In this review, the complex role of noise in production of ROS and the auditory and non-auditory effects, such as hearing loss and neurodegenerative and cognitive disorders including AD, annoyance, depression, and anxiety as well as basic mechanisms induced by noise exposure in the cochlea and the brain, were worked out.

Exposure to noise in biological systems activates the sympathetic and HPA systems, thereby increasing the stress hormones level. The latter promote the direct activation of ROS leading to OS and different adverse reactions. The milestones of noise-induced effects are the induction of endothelial dysfunction, oxidative stress, and inflammation. The chronic effects of noise include functional delays in brain maturation and impairment of neuro-behavioral competences. As a result of noise, OS has been implicated in different neurodegenerative disorders. Upon the data of several studies, ROS may be generated via different mechanisms and have significant roles in disease development. In progression of neurodegenerative disorders (e.g., AD), noise has a crucial role in dysfunction of mitochondria, which is connected with persistent OS. Response of the organism to the stress depends on defense mechanisms and psychophysiological and cognitive states. Noise-induced stress changes homeostasis of the neuroendocrine system leading to impairment of sleep, task performance, hearing, and emotional state. It was shown that age-related decline in hippocampal neurogenesis mediated the NIHL-related morphological alterations in microglial cells and the auditory pathway, as well as dystrophy in the hippocampus.
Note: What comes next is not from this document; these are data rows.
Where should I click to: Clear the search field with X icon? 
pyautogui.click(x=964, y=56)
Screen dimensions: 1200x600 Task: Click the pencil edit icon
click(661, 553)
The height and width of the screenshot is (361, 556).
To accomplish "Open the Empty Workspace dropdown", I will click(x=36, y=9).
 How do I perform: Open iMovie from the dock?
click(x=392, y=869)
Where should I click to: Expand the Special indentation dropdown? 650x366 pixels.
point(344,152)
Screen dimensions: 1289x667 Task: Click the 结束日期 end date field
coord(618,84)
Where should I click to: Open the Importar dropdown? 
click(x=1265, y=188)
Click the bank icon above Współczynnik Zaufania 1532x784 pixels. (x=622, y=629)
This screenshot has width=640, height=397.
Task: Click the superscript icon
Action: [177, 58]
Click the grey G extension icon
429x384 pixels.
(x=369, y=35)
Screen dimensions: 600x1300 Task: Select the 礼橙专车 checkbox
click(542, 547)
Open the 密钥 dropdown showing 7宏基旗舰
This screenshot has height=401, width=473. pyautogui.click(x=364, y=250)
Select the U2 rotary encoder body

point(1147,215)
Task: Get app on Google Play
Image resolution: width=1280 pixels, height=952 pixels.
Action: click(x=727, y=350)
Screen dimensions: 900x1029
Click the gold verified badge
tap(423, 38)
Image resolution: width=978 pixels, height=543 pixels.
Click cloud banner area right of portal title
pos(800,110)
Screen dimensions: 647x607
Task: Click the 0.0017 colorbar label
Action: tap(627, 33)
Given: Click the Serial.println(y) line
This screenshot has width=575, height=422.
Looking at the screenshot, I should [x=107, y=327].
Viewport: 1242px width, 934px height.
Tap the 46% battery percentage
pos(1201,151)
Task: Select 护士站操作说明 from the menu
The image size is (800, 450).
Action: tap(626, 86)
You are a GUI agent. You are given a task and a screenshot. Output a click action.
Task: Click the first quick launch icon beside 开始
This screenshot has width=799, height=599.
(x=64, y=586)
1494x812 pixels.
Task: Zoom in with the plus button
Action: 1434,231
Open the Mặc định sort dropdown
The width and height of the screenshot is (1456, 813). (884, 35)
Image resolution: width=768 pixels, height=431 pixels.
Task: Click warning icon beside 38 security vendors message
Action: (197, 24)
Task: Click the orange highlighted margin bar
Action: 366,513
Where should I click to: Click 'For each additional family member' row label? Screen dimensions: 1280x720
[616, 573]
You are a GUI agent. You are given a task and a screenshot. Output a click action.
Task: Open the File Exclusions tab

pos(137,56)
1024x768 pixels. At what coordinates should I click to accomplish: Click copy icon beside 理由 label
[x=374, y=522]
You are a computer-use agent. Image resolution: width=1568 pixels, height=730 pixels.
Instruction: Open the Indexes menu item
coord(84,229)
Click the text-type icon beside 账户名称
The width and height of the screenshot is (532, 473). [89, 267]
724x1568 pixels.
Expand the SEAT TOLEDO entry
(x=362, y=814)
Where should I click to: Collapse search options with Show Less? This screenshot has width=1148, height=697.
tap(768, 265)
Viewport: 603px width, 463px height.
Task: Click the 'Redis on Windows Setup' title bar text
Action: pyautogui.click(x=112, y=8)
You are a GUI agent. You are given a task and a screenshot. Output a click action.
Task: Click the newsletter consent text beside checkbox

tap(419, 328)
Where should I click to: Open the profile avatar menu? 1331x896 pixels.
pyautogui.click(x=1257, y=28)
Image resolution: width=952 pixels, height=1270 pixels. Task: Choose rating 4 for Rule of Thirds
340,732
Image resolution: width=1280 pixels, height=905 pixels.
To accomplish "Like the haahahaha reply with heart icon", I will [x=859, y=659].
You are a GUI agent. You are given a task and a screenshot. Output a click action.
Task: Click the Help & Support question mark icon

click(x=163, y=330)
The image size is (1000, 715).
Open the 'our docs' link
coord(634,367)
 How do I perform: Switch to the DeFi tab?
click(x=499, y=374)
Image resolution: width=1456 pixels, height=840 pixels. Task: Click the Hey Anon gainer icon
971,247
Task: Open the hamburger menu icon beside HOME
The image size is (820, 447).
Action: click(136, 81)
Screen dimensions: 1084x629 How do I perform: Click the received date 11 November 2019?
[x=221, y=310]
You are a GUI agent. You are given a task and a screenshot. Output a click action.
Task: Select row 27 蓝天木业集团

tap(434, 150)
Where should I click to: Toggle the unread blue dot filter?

Noise, as an environmental pollutant, is a great and unrecognized stressor. Annoyance, depression, and anxiety from noise were shown to be the main pathological consequences and adverse health effects. The problem is lack of awareness of public issues regarding the significance of noise pollution, and the resolution to it is possible by finding the most feasible measures to control this environmental hazard.